## Exercise details
All lines from the one containing "Task: Select the movie clapperboard icon" down to the one containing "Where should I", both ends included, are to be given again exactly; omit the rest of the listing below.

Records for the exercise section start

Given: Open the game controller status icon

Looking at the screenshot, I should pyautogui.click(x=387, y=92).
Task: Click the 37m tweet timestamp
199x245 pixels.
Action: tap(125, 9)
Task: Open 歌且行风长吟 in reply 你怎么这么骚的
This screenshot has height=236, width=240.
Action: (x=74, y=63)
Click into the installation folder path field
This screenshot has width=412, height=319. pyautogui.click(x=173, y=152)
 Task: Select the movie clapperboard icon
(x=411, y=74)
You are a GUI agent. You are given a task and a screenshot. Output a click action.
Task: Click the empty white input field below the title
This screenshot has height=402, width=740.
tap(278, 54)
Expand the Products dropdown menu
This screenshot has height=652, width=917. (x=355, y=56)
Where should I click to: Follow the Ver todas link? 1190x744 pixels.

Records for the exercise section end
Records for the exercise section start

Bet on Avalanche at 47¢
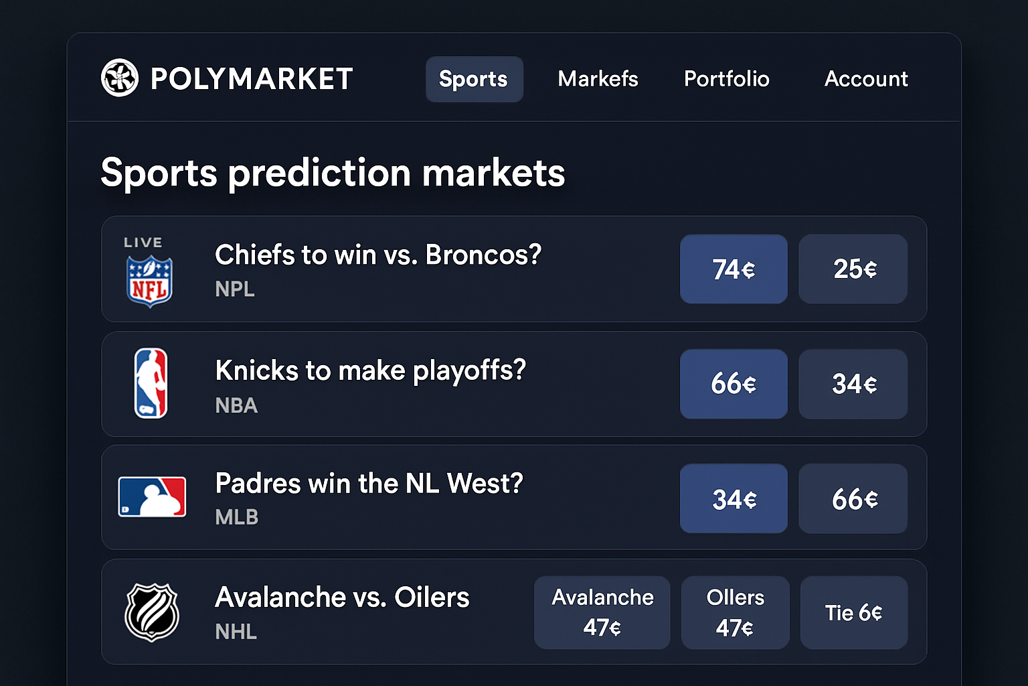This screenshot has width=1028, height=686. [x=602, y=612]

Records for the exercise section end
Records for the exercise section start

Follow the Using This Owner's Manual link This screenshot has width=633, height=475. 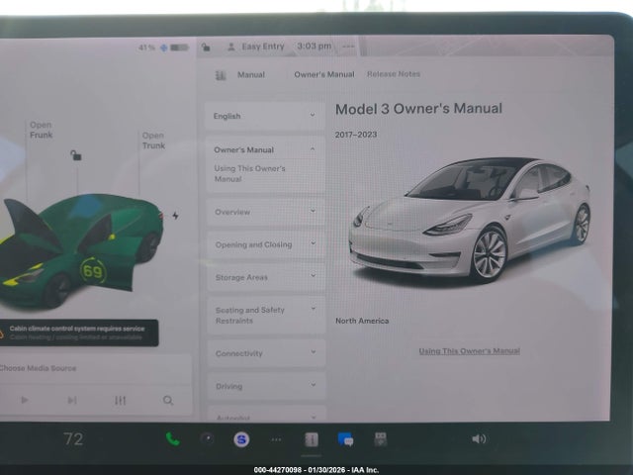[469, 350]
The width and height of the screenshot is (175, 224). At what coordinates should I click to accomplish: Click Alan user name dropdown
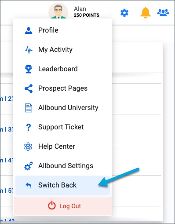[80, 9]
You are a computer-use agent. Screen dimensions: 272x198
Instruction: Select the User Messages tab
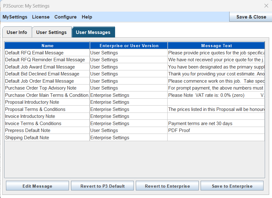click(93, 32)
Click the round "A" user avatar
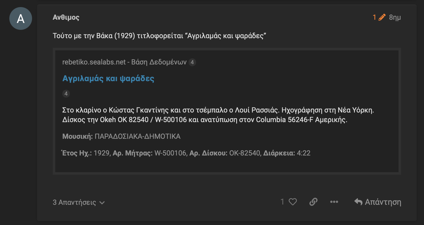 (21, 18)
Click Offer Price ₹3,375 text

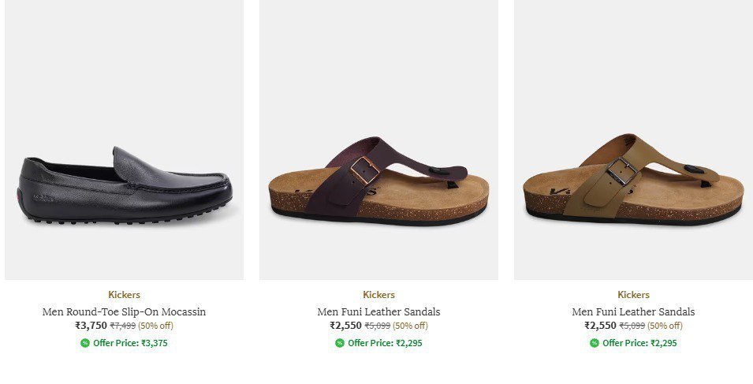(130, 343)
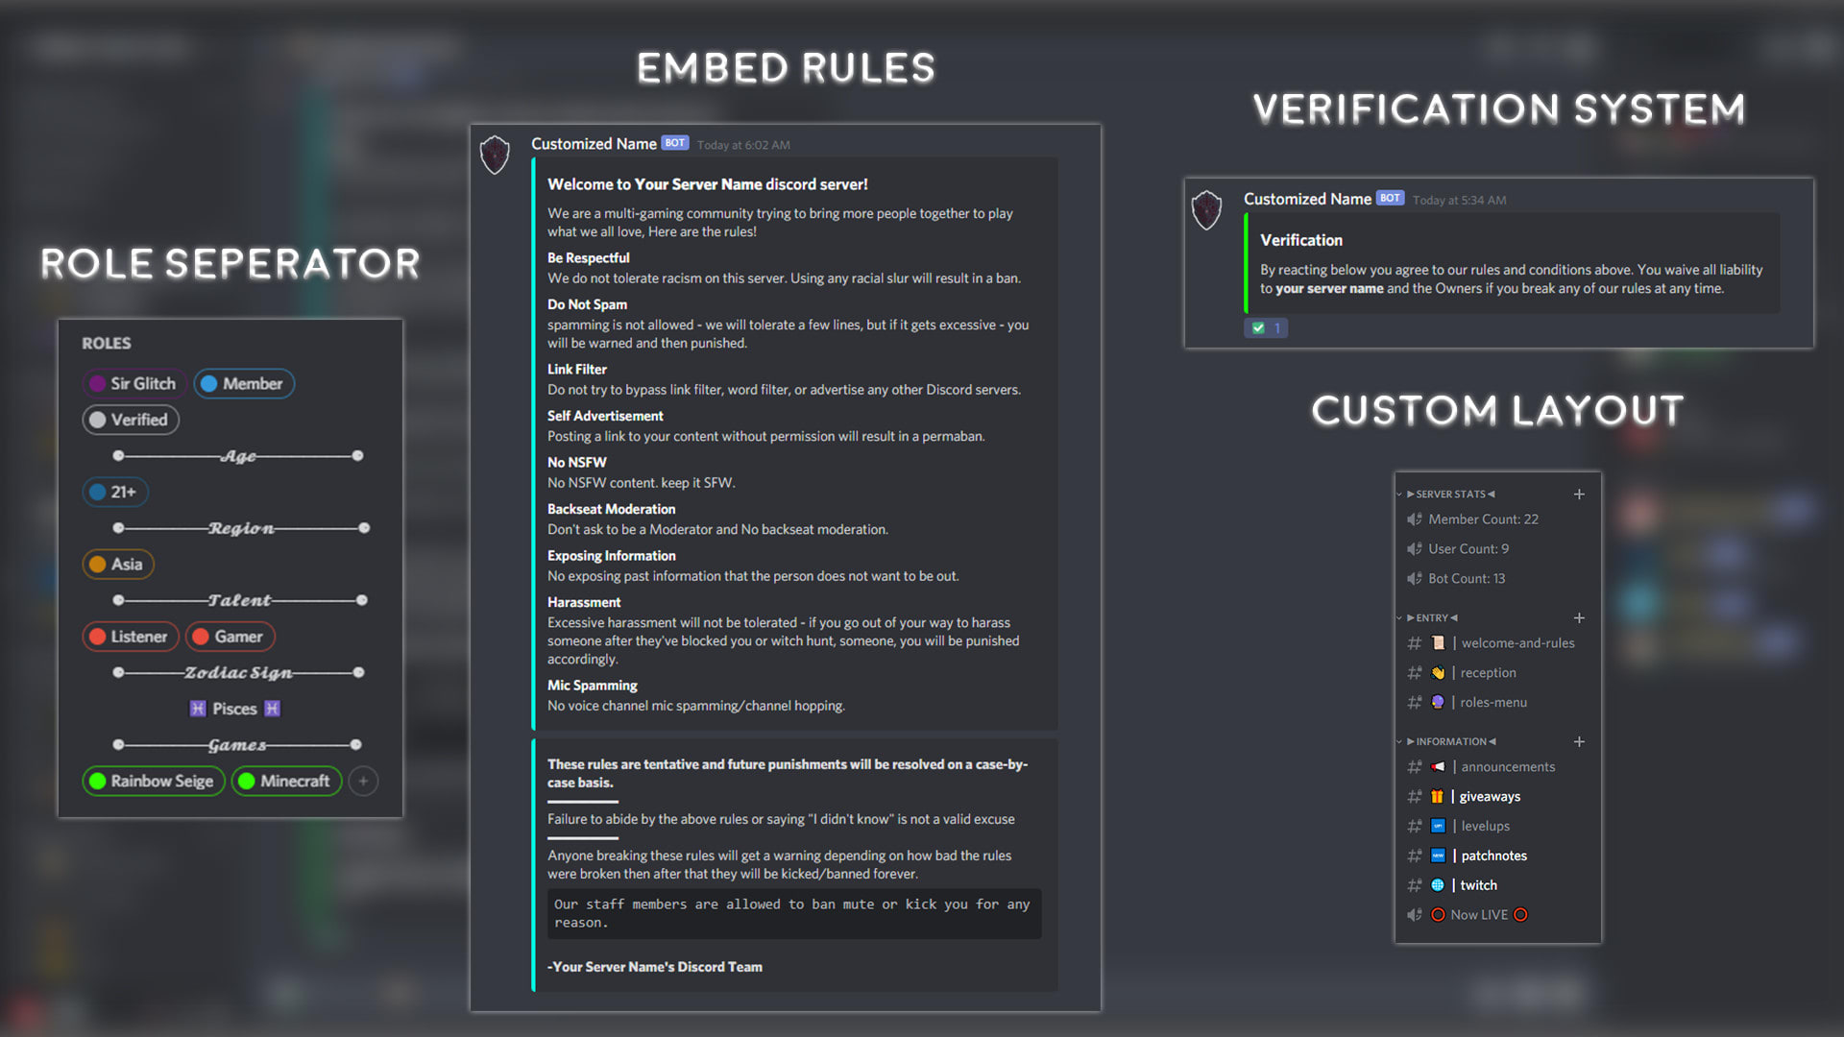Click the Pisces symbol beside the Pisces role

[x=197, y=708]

Records for the exercise section end

## Answer space
 Task: Select the movie clapperboard icon
(x=411, y=74)
You are a GUI agent. You are given a task and a screenshot. Output a click action.
Task: Click the empty white input field below the title
This screenshot has height=402, width=740.
tap(278, 54)
Expand the Products dropdown menu
This screenshot has height=652, width=917. (x=355, y=56)
Where should I click to: Follow the Ver todas link? 1190x744 pixels.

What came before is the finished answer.